# WORKING DATA:

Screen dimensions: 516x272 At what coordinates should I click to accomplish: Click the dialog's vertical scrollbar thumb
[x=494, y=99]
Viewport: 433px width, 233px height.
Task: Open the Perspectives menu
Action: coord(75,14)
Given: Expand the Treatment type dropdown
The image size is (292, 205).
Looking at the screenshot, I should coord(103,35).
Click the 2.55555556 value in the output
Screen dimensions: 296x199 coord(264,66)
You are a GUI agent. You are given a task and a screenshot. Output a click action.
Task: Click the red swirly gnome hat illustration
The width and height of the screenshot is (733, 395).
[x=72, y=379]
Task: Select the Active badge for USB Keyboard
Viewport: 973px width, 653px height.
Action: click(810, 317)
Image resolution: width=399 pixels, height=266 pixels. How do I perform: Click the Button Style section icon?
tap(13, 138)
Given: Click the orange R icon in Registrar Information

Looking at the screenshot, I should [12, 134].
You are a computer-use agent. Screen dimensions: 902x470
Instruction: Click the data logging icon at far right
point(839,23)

# YOUR GOAL:
All of the records must be retyped exactly as they are.

# EXERCISE OUTPUT:
Screen dimensions: 516x272 At what coordinates should I click to accomplish: Click the dialog's vertical scrollbar thumb
[x=494, y=99]
Viewport: 433px width, 233px height.
Task: Open the Perspectives menu
Action: coord(75,14)
Given: Expand the Treatment type dropdown
The image size is (292, 205).
Looking at the screenshot, I should coord(103,35).
Click the 2.55555556 value in the output
Screen dimensions: 296x199 coord(264,66)
You are a GUI agent. You are given a task and a screenshot. Output a click action.
Task: Click the red swirly gnome hat illustration
The width and height of the screenshot is (733, 395).
[x=72, y=379]
Task: Select the Active badge for USB Keyboard
Viewport: 973px width, 653px height.
Action: click(810, 317)
Image resolution: width=399 pixels, height=266 pixels. How do I perform: Click the Button Style section icon?
tap(13, 138)
Given: Click the orange R icon in Registrar Information

Looking at the screenshot, I should [12, 134].
You are a computer-use agent. Screen dimensions: 902x470
Instruction: Click the data logging icon at far right
point(839,23)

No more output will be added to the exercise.